Where then is there true health, except where there is true immortality? But if it's true immortality with no corruption, no wasting, what need will there be there of nourishment? Therefore, when you hear it said, "They will sit down with Abraham, Isaac, and Jacob," don't focus on your body but your soul. There you will be filled, and this inner self has its proper food. In relation to it, it is said, "Blessed are those who hunger and thirst for righteousness, for they shall be filled" (Matthew 5:6). And so truly filled will they be that they will never hunger again.

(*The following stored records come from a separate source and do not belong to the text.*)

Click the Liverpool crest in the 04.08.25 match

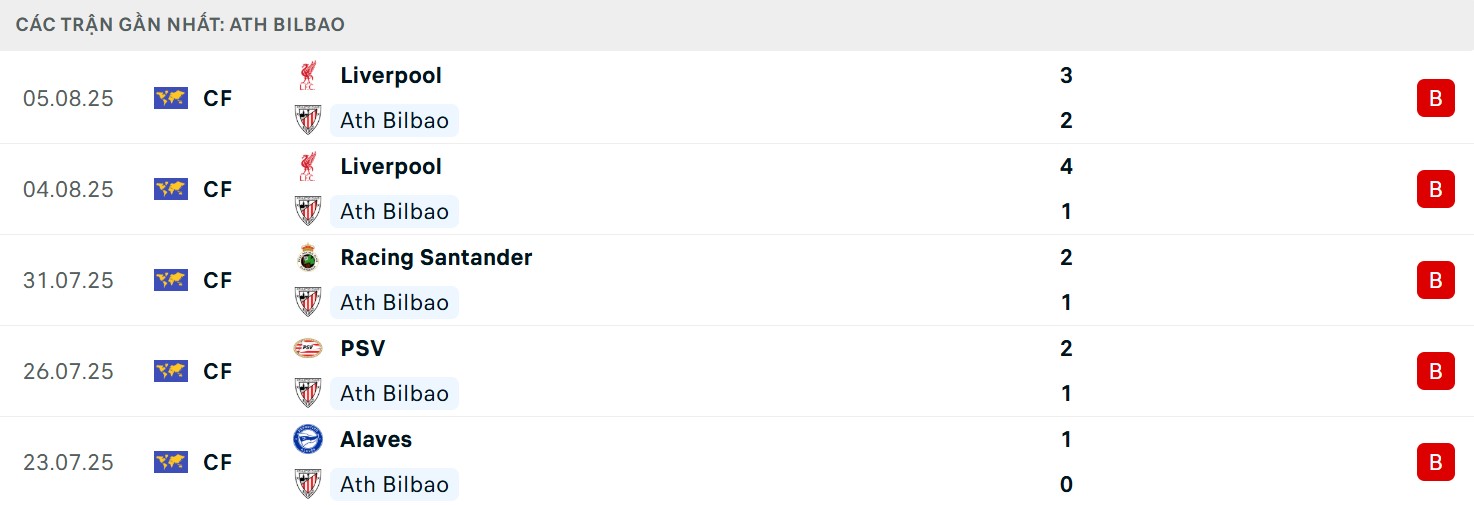(307, 167)
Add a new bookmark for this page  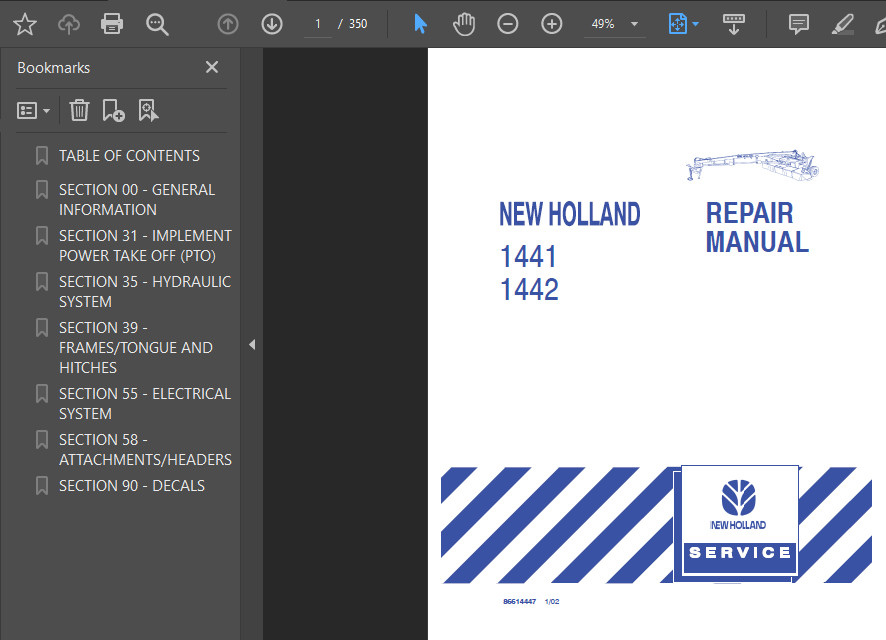point(114,110)
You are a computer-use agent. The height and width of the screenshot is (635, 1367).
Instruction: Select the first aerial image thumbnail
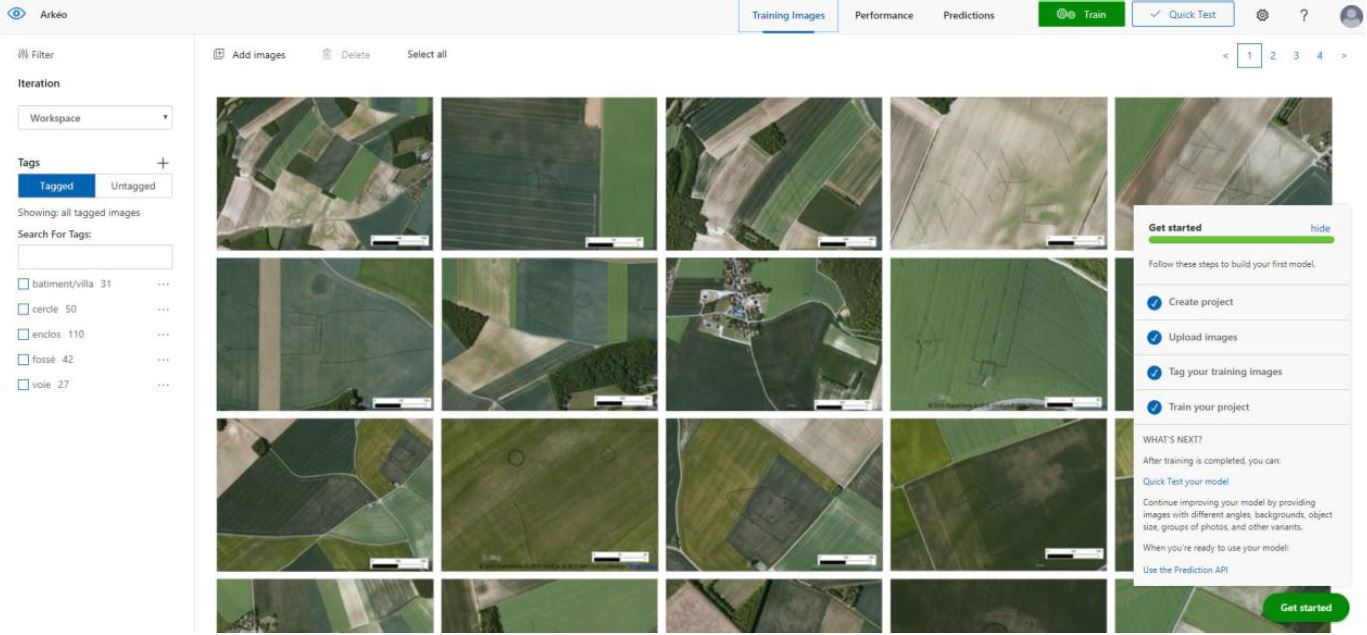coord(325,173)
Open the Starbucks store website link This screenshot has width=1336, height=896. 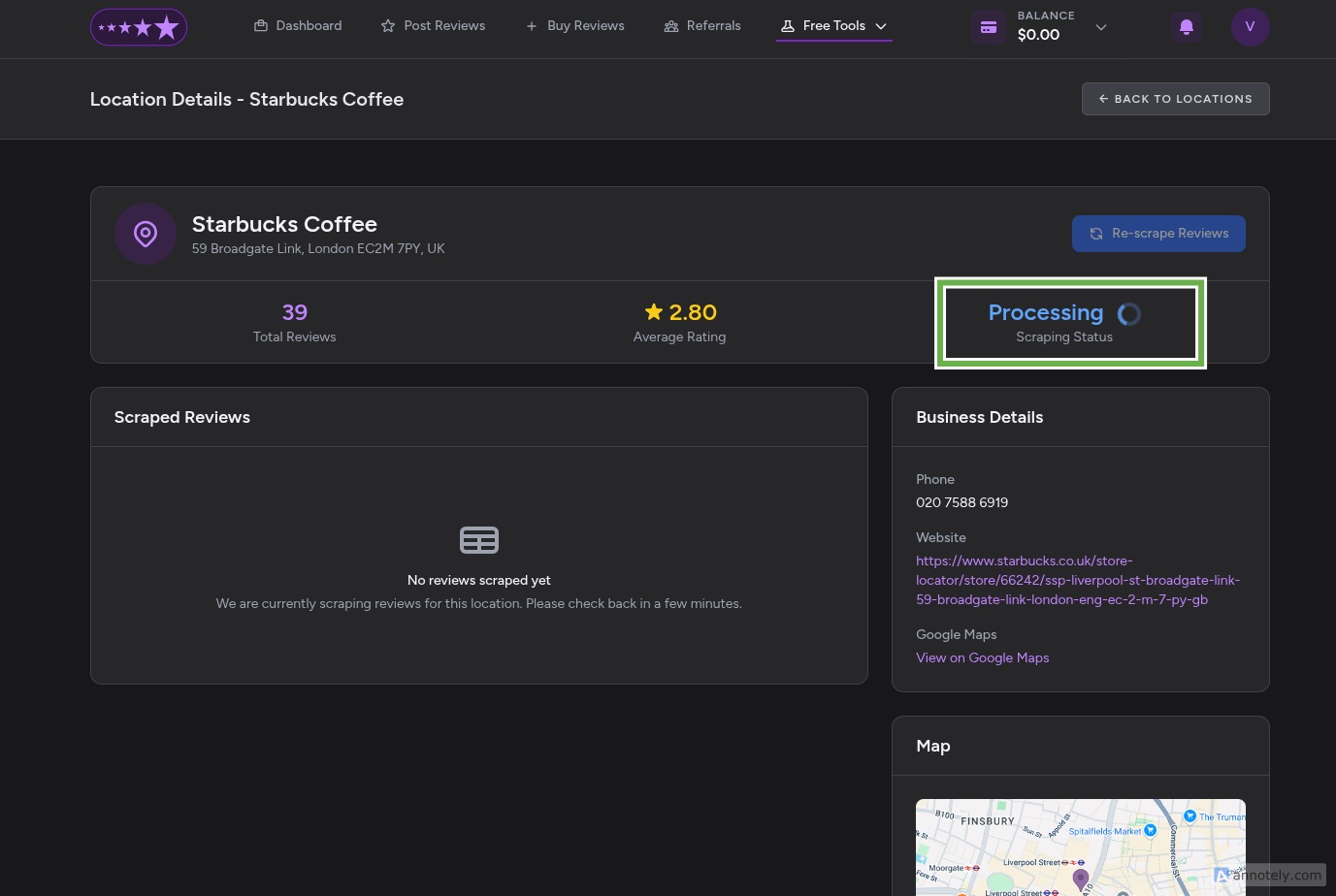[x=1077, y=580]
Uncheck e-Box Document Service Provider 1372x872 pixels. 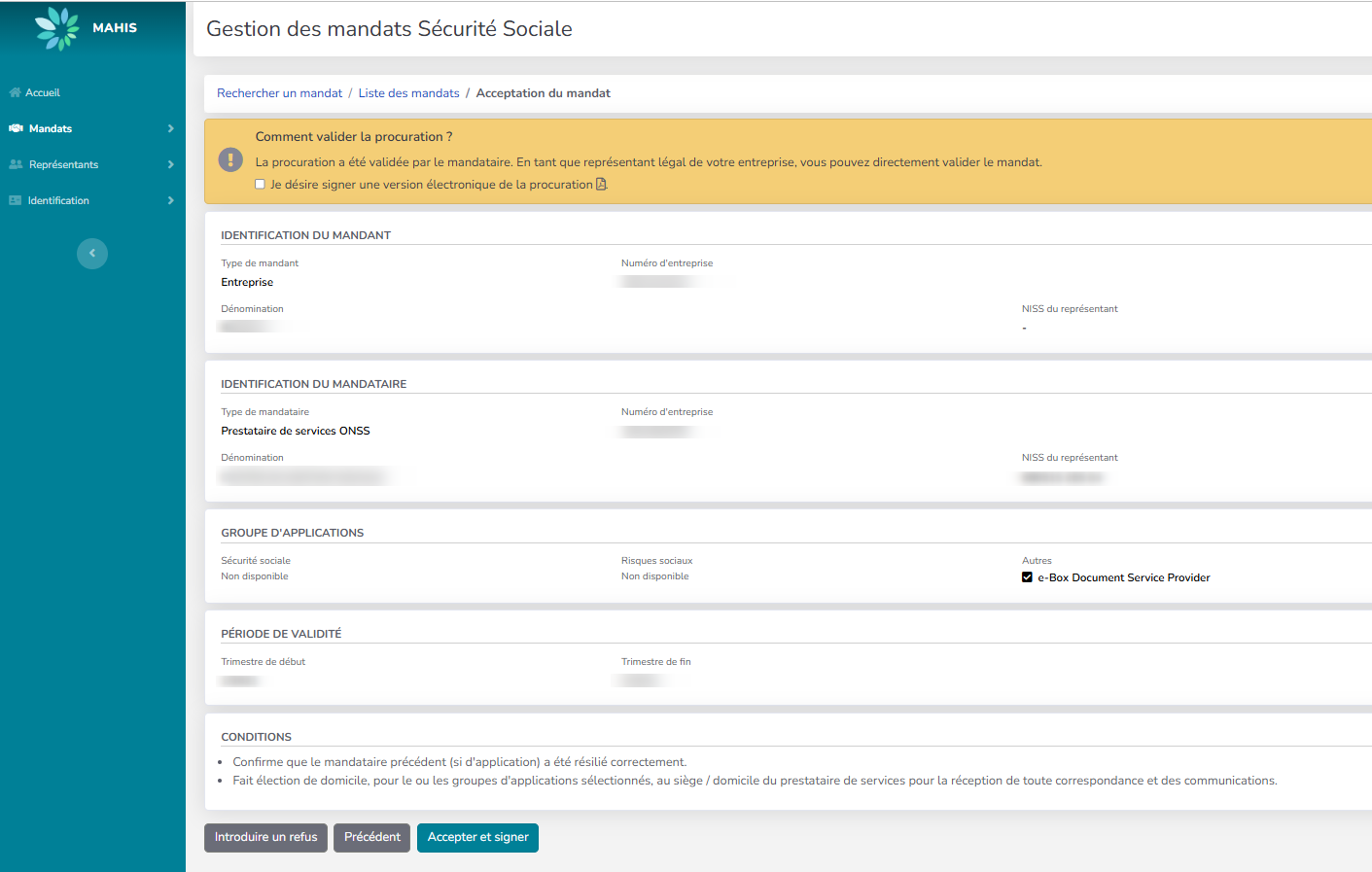pos(1027,577)
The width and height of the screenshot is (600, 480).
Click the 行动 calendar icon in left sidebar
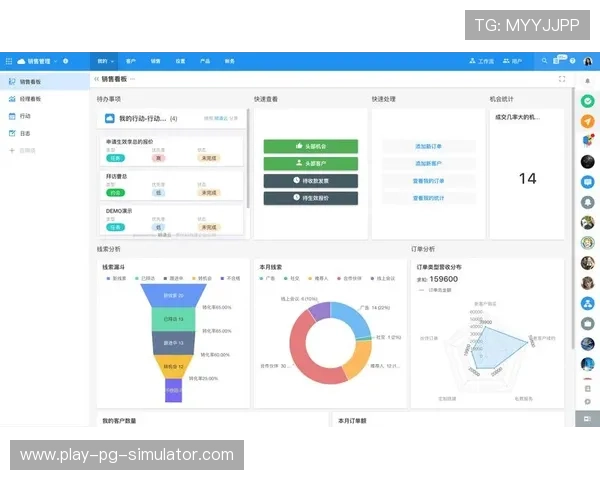pyautogui.click(x=11, y=115)
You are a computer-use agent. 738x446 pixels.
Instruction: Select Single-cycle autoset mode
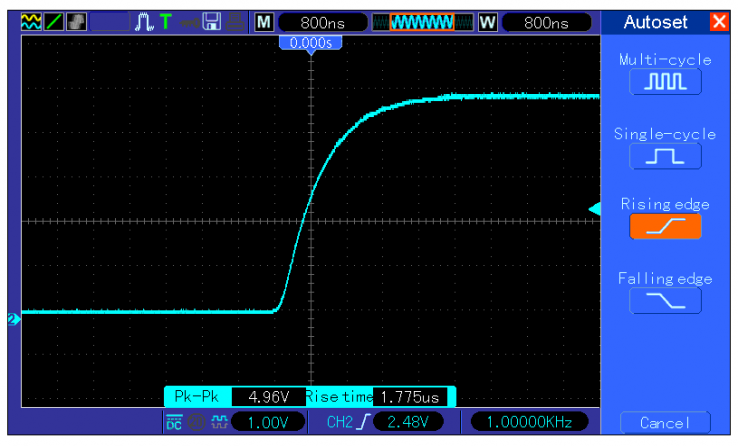coord(665,156)
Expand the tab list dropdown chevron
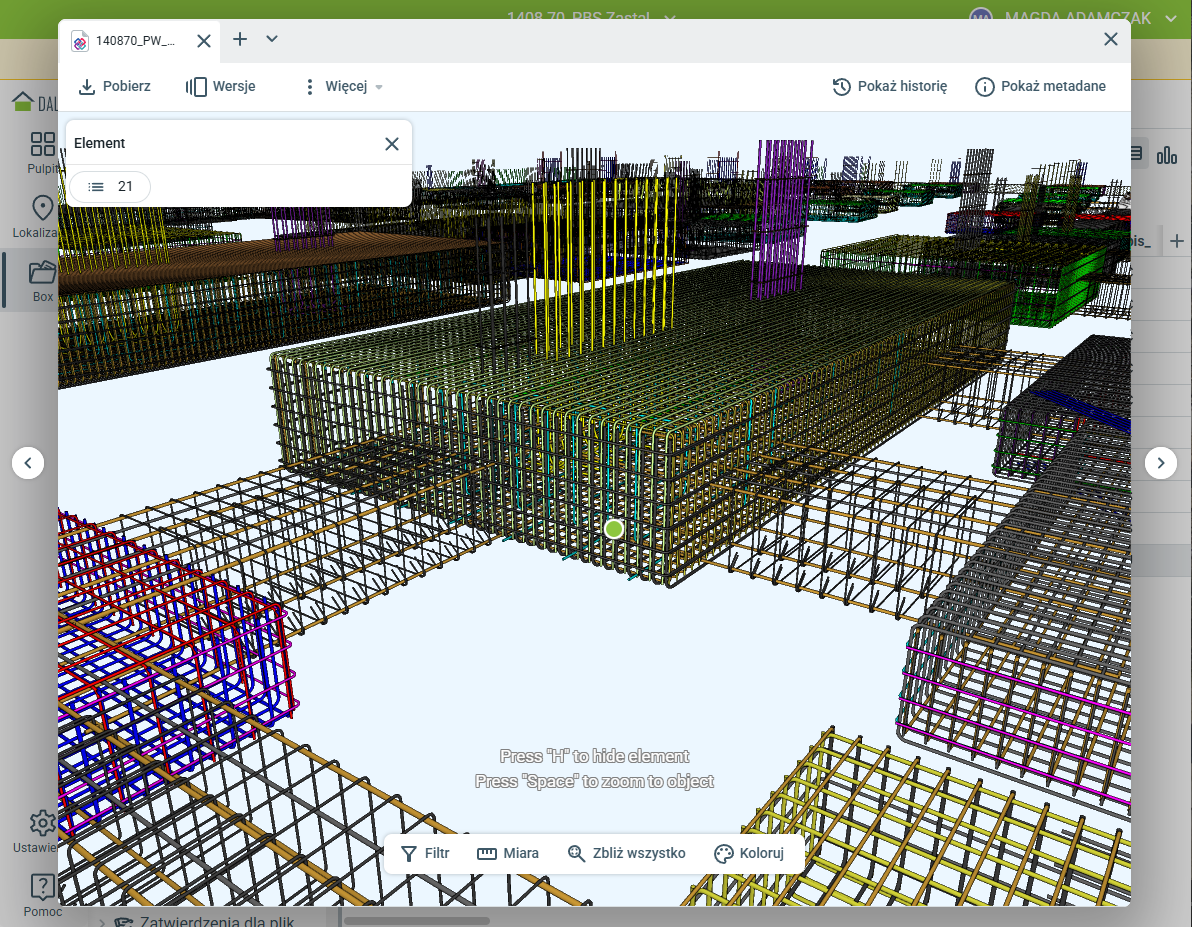Screen dimensions: 1192x927 point(272,40)
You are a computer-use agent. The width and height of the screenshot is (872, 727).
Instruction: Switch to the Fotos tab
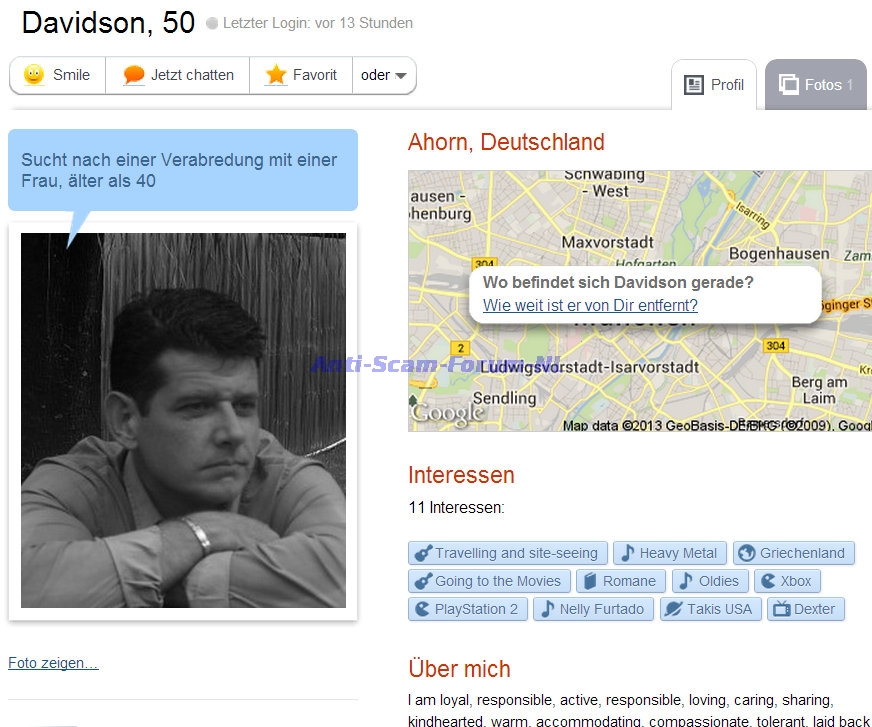(816, 85)
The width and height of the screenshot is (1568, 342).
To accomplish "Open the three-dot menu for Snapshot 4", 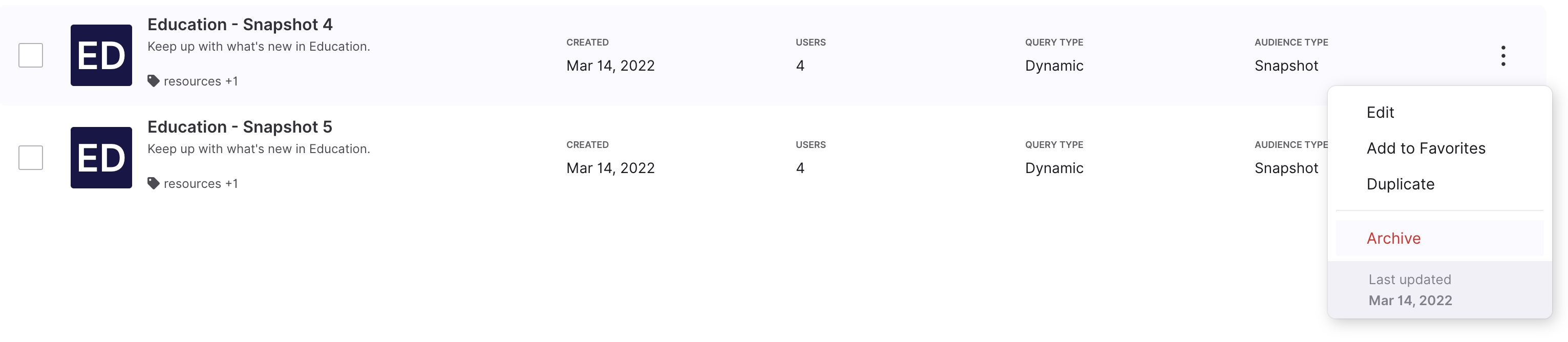I will (x=1503, y=55).
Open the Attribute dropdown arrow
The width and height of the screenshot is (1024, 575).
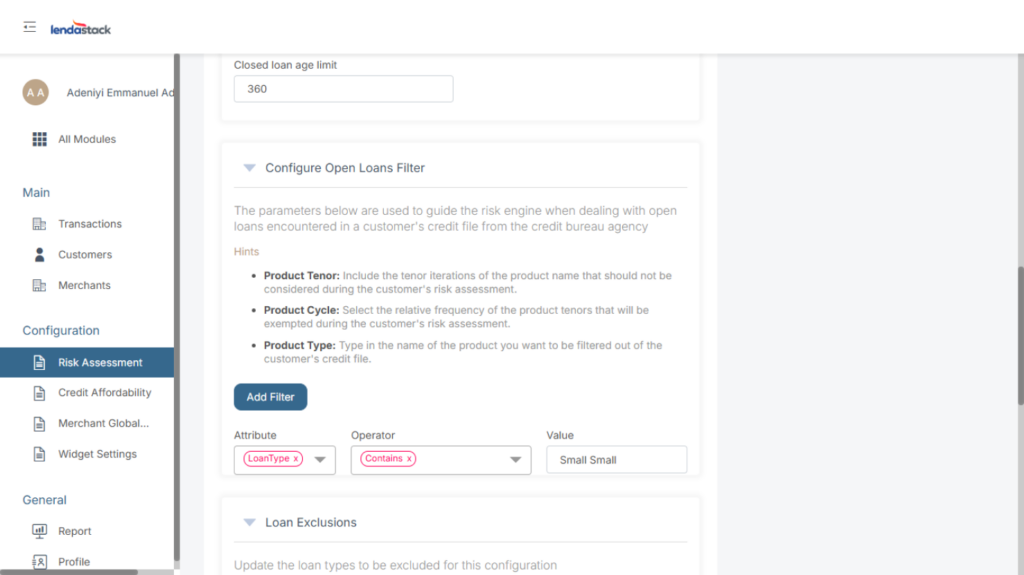click(320, 460)
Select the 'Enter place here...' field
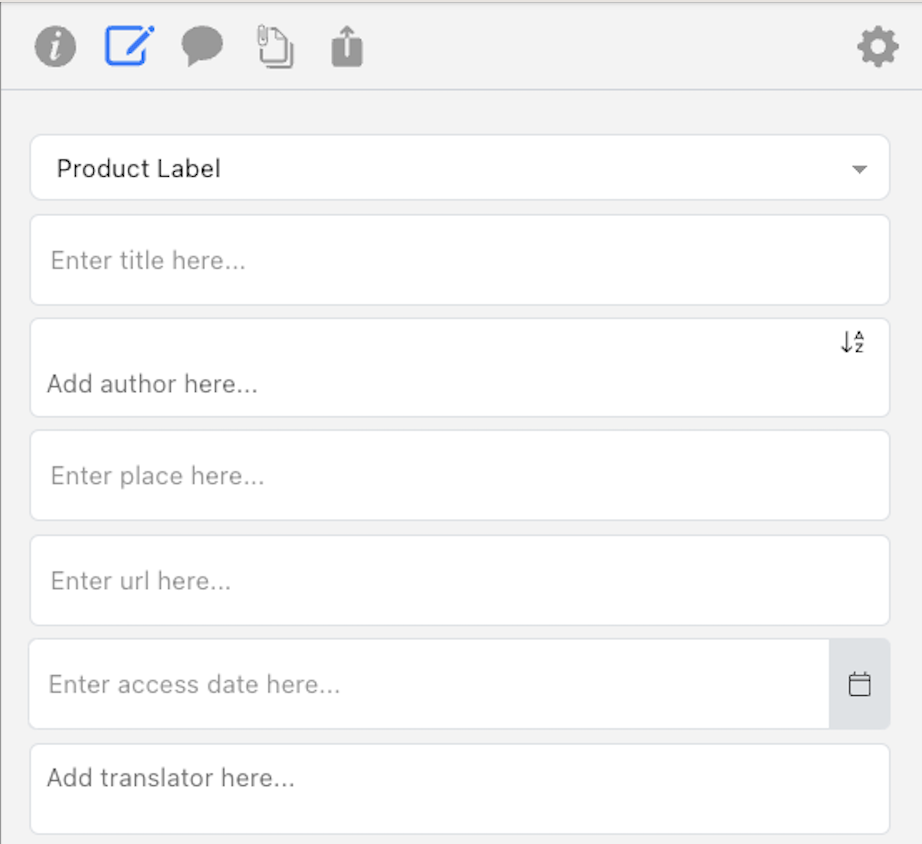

15. Therefore, the Lord grafted in the wild olive tree right away when He said, "Many will come from east and west, and sit down with Abraham, Isaac, and Jacob in the kingdom of heaven" —that is, they will be grafted into the good olive tree. For Abraham, Isaac, and Jacob are the roots of this olive tree. "But the sons of the kingdom," that is, the unbelieving Jews, "will be cast out into outer darkness" (Matthew 8:12). The "natural branches will be broken off" so that the "wild olive tree may be grafted in."
Now why did the natural branches deserve to be cut off, except for pride? Why did the wild olive tree deserve to be grafted in, except for humility? This is why that woman said, "Yes, Lord, yet even the little dogs eat the crumbs which fall from their masters' table." And because of this she hears, "O woman, great is your faith." And so again, that centurion: "I am not worthy that You should come under my roof." "Assuredly, I say to you, I have not found such great faith, not even in Israel."
Let us then learn, or let us hold fast, humility. If we don't have it yet, let's learn it. If we have it already, let's not lose it. If we don't have it yet, let's have it, so that we may be grafted in. If we have it already, let's hold it fast, so that we may not be cut off.